Artigos - Rosa Negra*
Eram 5h40 quando João dos Anjos acordou, escovou os dentes, tomou café,
deu um beijo na esposa, foi até o quarto dos filhos e, em silêncio,
pediu que Deus os abençoasse. Depois, pegou seus pertences, dentre eles uma peixeira,
pois era açougueiro, colocou junto com sua marmita em seu embornal e
saiu para mais um dia de trabalho.
No caminho, passaria mais uma vez em frente ao bar, onde sempre era
chamado de macaco por um dos frequentadores, que, àquela hora da manhã,
já se encontrava bebendo. Mas, ao caminhar a passos largos pela rua de
terra batida sob o sereno da madrugada, João dos Anjos tomou uma decisão:
hoje ele colocaria um fim naquela humilhante situação.
Ao passar pelo bar e ouvir novamente aquela voz lhe chamando de macaco,
João dos Anjos parou em frente à porta, mexera em seu embornal e aguardou.
Era um homem negro, alto, forte, beirando os 55 anos de idade.
Quando os demais frequentadores viram a imponente figura daquele homem
parado à porta, houve um rápido silêncio e, em seguida, um burburinho
sobre o desenrolar dos acontecimentos.
Será que seria hoje o dia da vingança? Estaria João dos Anjos enfurecido
com aquele que lhe chamava todos os dias de macaco e agora era a hora
da desforra? Todos olhavam atônitos para João dos Anjos, inclusive o
dono do bar atrás do balcão, já imaginando a tragédia que estava por vir.
João dos Anjos chamaria seu detrator para um acerto de contas?
Estaria ele de porte de sua peixeira e desferiria um golpe certeiro
no peito do outro homem? Um sinal de maus pressentimentos pairava no ar...
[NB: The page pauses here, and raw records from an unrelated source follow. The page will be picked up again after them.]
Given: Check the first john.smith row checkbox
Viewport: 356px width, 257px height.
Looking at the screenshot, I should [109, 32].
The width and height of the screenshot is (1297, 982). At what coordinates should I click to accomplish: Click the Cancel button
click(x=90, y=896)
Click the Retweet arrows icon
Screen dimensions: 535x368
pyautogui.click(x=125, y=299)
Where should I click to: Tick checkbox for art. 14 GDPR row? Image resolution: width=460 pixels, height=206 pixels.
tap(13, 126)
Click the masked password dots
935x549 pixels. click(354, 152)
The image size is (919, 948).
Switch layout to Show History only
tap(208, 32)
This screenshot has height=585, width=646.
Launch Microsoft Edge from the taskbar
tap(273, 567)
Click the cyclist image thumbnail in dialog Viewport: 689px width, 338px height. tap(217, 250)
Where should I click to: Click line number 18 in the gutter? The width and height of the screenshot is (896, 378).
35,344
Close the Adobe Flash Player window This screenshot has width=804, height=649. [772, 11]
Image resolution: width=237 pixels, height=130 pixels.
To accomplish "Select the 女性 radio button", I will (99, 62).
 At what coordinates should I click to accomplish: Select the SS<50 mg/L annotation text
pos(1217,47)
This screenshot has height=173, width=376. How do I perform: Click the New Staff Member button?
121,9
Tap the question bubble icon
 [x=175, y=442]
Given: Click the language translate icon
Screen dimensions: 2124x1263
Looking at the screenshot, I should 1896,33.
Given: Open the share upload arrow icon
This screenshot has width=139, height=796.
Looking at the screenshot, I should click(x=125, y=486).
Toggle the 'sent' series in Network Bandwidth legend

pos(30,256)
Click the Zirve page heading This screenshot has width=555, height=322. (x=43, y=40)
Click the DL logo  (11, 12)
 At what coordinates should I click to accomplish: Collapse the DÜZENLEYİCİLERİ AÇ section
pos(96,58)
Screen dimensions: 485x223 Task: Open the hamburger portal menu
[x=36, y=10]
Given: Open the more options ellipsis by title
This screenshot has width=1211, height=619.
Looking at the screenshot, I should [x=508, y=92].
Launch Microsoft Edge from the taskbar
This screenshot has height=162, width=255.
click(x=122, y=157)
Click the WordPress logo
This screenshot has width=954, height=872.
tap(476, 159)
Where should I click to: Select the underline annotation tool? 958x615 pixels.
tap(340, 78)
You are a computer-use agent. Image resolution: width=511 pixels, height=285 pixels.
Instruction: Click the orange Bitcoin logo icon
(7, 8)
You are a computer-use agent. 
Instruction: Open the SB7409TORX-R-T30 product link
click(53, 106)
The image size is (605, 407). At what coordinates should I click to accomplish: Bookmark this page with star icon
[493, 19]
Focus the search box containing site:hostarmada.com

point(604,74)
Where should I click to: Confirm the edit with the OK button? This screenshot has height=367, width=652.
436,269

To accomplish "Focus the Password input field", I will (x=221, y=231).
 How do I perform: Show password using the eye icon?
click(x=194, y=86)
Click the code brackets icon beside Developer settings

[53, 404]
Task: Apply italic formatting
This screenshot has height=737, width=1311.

Mas, para espanto de todos, João dos Anjos não adentrou o bar, não puxou
sua peixeira, não desferiu um soco, sequer agarrou o outro homem pela
gola da camisa... Simplesmente o chamou até a porta, o encarou e lhe
disse olhando fixo em seus olhos: “Pode continuar me chamando de macaco
até seu coração extirpar a última gota do fel do racismo e do preconceito
que lhe envenenam a alma.
O homem branco que, até então, atacava todos os dias aquele homem negro, de repente, parou de beber e, atônito, ficou paralisado com a reação de João dos Anjos. Os outros frequentadores, muitos deles testemunhas oculares do racismo que João dos Anjos era exposto todos os dias, perguntavam entre si qual seria o desfecho daquele embate. E João prosseguiu sua fala encarando firme aquele homem branco e racista: “Chamar-me de macaco, no fundo no fundo, não lhe faz mais feliz, não é mesmo? Até porque o ato de você me chamar de macaco não me transforma em um símio. Pelo contrário, mostra apenas sua pequenez humana ao revelar a besta irracional que se move descontroladamente dentro de você. Liberte-se desse peso. Retire as algemas que insistem em aprisionar sua mente e o seu coração. Afinal, sou tão humano por ser negro, como você é por ser branco. Pertencemos todos a uma só raça: a Raça Humana! Não importa a cor da rosa. O jardim só se torna multicolorido porque flores diferentes vivem juntas. Como humanos, respeitando humanos, sigamos juntos a grande marcha da existência. Com certeza, despidos de racismo e preconceitos, chegaremos muito mais longe.
Houve um breve silêncio e, em seguida, acompanhados pelo dono do bar, todos os presentes ficaram de pé e começaram a aplaudir aquele homem aparentemente iletrado, sem entenderem como alguém que poderia estar destilando todo o seu ódio e a sua raiva se dirigia ao seu difamador com palavras tão sábias. E João dos Anjos, num gesto ainda mais humano, aproximou-se do homem branco e lhe deu um forte abraço. Depois seguiu seu caminho rumo ao ofício que lhe garantia o sustento da família. E, desde então, ao passar em frente ao bar, nunca mais ouviu a palavra que tanto lhe doía na alma. Agora, era visto apenas como ser humano; o homem que merecia ser tratado com respeito e dignidade como todos os outros, independentemente da cor da pele que lhe vestia o corpo.
*A crônica Rosa Negra ficou entre as finalistas do Concurso literário de nível internacional
da Contemporânea Projetos Culturais – SP.
**Peilton Sena é membro da Academia Santista de Letras.